### EXTRAIT FOURNI:
::::

Hors concertation syndicale et contre les
revendications légitimes des personnels de
terrain, l’administration souhaite imposer
bureaucratie, rapidité et traçabilité. C’est
dans l’organisation des services
déconcentrés que l’on doit pouvoir trouver
des marges de manoeuvre, non dans
l’augmentation des effectifs jugés
globalement satisfaisants (!)

L’évaluation de la dangerosité doit à elle
seule prévenir la récidive : réalisée dans
des délais extrêmement contraints, sans
tenir compte des flux de population à
prendre en charge et en réduisant de fait le
temps consacré aux entretiens au profit du
temps rédactionnel, cette évaluation devrait
permettre d’éviter de nouveaux drames ?

::::

### DONNÉES FOURNIES:
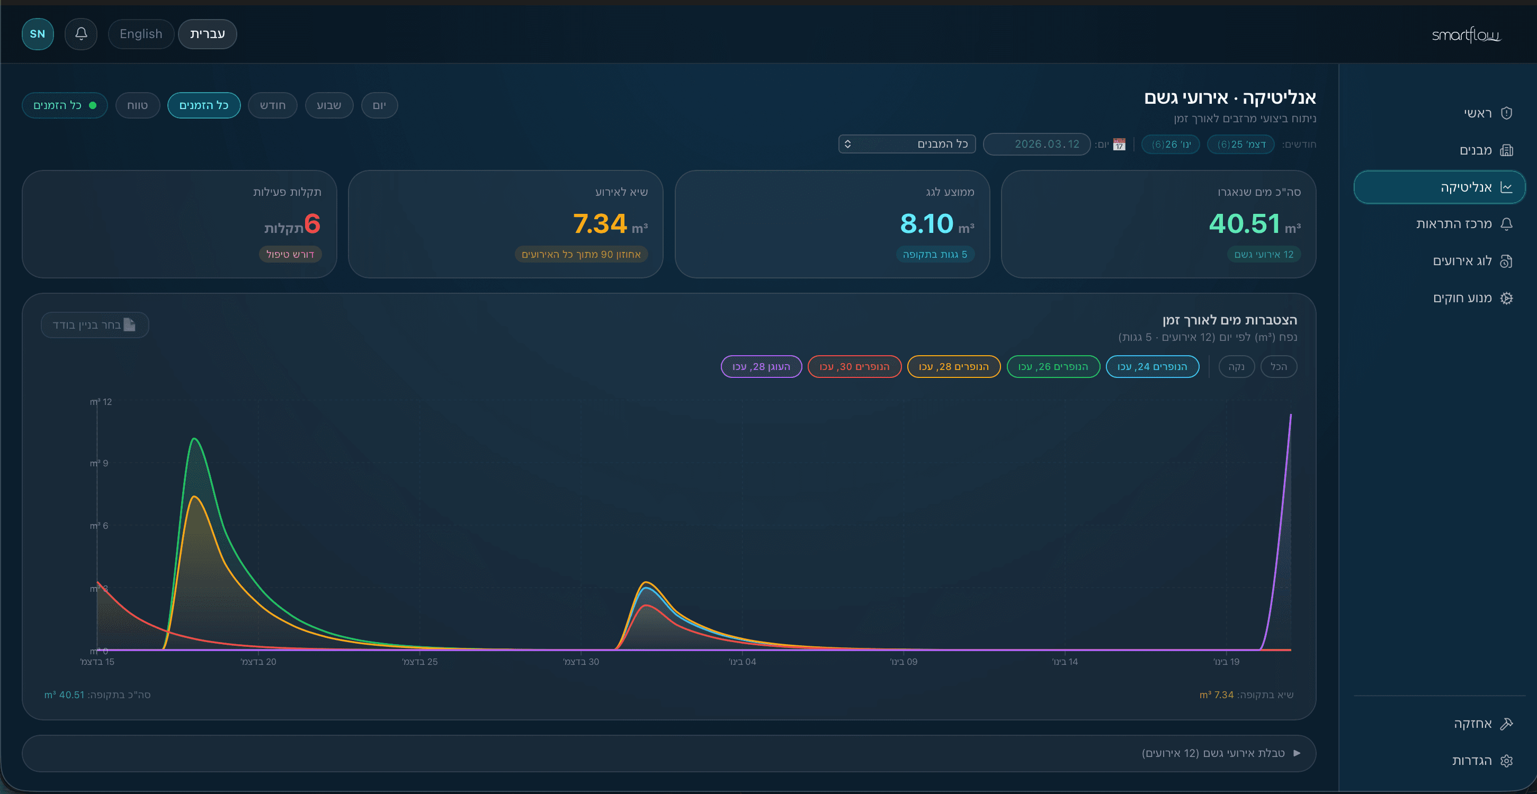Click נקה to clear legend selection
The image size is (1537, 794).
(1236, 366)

::::

### EXERCICES:
1) Recopiez fidèlement le passage de l'extrait sur l'évaluation de la dangerosité allant de « Hors concertation syndicale » à « globalement satisfaisants (!) ».
2) D'après l'extrait sur l'évaluation de la dangerosité, comment les effectifs sont-ils jugés ?
3) Rédigez la suite de l'extrait sur l'évaluation de la dangerosité, en reprenant là où il s'interrompt.

### RÉPONSES:
1)
Hors concertation syndicale et contre les
revendications légitimes des personnels de
terrain, l’administration souhaite imposer
bureaucratie, rapidité et traçabilité. C’est
dans l’organisation des services
déconcentrés que l’on doit pouvoir trouver
des marges de manoeuvre, non dans
l’augmentation des effectifs jugés
globalement satisfaisants (!)

2) Globalement satisfaisants.

3)
L’incohérence de la démonstration suffit à
rappeler que nos revendications, pour aussi
simplistes qu’elles puissent paraître à
quelques décideurs gouvernementaux n’en
reste pas moins actuelles et légitimes :
 l’allocation et la ventilation cohérente
des moyens suffisants pour garantir une
charge de travail en adéquation avec
l’importance et la complexité de nos
missions ;
 des temps de formation, de supervision
et d’analyse des pratiques garantis ;
 des cadres en capacité de diriger,
guider, motiver et superviser leurs
équipes ;
 le développement de projets adaptés
aux problématiques identifiées des
populations prises en charge dans les
services et établissements ;
 une politique partenariale garante de
l’accès aux dispositifs de droit commun
pour tous ;
 les moyens d’une véritable politique de
recherche-formation, indépendante de la
seule commande institutionnelle, prenant
réellement en compte l’expertise des
professionnels.

Qui sait aujourd’hui ce que deviennent les
2 navires de guerre commandés par la
Russie ? Qui connaît le nom des heureux
élus qui développeront l’éolien offshore ?
Cherchez bien, la réponse est sûrement
dans un item du DAVC.

1 an après, les
problèmes sont
toujours posés.
Et notre volonté de
nous battre est
toujours intacte !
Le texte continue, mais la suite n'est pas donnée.